(WORK TASK)
Repeat back every line of the data, exactly.

(PROVIDED MATERIAL)
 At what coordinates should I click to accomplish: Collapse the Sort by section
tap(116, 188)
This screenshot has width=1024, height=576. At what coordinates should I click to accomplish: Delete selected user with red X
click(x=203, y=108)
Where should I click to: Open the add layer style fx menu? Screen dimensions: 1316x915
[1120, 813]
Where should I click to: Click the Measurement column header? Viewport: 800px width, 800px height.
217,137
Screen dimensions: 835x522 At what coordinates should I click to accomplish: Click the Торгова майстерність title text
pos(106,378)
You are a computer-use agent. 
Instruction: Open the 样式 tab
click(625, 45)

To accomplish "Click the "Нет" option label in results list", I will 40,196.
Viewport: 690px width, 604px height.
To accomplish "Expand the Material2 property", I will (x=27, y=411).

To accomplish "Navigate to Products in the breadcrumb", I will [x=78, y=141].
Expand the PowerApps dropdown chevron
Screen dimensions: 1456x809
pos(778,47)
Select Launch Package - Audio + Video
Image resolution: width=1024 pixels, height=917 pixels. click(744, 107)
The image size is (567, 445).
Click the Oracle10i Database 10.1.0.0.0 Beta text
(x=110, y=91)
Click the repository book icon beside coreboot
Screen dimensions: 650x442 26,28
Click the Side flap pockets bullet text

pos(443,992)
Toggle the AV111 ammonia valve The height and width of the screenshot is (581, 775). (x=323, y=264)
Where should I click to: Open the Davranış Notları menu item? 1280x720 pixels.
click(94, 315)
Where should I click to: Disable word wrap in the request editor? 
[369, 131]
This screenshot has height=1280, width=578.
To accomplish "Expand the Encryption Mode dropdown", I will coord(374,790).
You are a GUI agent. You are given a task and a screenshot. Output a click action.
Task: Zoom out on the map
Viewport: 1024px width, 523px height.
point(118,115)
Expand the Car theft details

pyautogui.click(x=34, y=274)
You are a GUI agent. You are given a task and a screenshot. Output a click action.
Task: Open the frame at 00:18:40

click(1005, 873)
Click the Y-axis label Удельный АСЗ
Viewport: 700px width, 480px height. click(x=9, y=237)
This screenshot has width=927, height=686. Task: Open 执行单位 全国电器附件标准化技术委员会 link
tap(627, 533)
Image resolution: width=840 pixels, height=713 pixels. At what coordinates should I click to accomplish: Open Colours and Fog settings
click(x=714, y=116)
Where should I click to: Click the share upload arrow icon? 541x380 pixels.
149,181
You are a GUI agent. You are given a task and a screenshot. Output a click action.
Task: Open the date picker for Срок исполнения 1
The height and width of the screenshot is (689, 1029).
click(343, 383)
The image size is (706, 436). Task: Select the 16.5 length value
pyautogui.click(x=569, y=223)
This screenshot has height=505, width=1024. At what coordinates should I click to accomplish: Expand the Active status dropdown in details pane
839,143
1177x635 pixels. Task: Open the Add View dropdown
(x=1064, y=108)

(WRITTEN ANSWER)
 At what coordinates should I click to accomplish: Collapse the Sort by section
tap(116, 188)
This screenshot has width=1024, height=576. At what coordinates should I click to accomplish: Delete selected user with red X
click(x=203, y=108)
Where should I click to: Open the add layer style fx menu? Screen dimensions: 1316x915
[1120, 813]
Where should I click to: Click the Measurement column header? Viewport: 800px width, 800px height.
217,137
Screen dimensions: 835x522 At what coordinates should I click to accomplish: Click the Торгова майстерність title text
pos(106,378)
You are a computer-use agent. 
Instruction: Open the 样式 tab
click(625, 45)

To accomplish "Click the "Нет" option label in results list", I will 40,196.
Viewport: 690px width, 604px height.
To accomplish "Expand the Material2 property", I will (x=27, y=411).

To accomplish "Navigate to Products in the breadcrumb", I will [x=78, y=141].
Expand the PowerApps dropdown chevron
Screen dimensions: 1456x809
pos(778,47)
Select Launch Package - Audio + Video
Image resolution: width=1024 pixels, height=917 pixels. click(744, 107)
The image size is (567, 445).
Click the Oracle10i Database 10.1.0.0.0 Beta text
(x=110, y=91)
Click the repository book icon beside coreboot
Screen dimensions: 650x442 26,28
Click the Side flap pockets bullet text

pos(443,992)
Toggle the AV111 ammonia valve The height and width of the screenshot is (581, 775). (x=323, y=264)
Where should I click to: Open the Davranış Notları menu item? 1280x720 pixels.
click(94, 315)
Where should I click to: Disable word wrap in the request editor? 
[369, 131]
This screenshot has height=1280, width=578.
To accomplish "Expand the Encryption Mode dropdown", I will coord(374,790).
You are a GUI agent. You are given a task and a screenshot. Output a click action.
Task: Zoom out on the map
Viewport: 1024px width, 523px height.
point(118,115)
Expand the Car theft details

pyautogui.click(x=34, y=274)
You are a GUI agent. You are given a task and a screenshot. Output a click action.
Task: Open the frame at 00:18:40

click(1005, 873)
Click the Y-axis label Удельный АСЗ
Viewport: 700px width, 480px height. click(x=9, y=237)
This screenshot has width=927, height=686. Task: Open 执行单位 全国电器附件标准化技术委员会 link
tap(627, 533)
Image resolution: width=840 pixels, height=713 pixels. At what coordinates should I click to accomplish: Open Colours and Fog settings
click(x=714, y=116)
Where should I click to: Click the share upload arrow icon? 541x380 pixels.
149,181
You are a GUI agent. You are given a task and a screenshot. Output a click action.
Task: Open the date picker for Срок исполнения 1
The height and width of the screenshot is (689, 1029).
click(343, 383)
The image size is (706, 436). Task: Select the 16.5 length value
pyautogui.click(x=569, y=223)
This screenshot has height=505, width=1024. At what coordinates should I click to accomplish: Expand the Active status dropdown in details pane
839,143
1177x635 pixels. Task: Open the Add View dropdown
(x=1064, y=108)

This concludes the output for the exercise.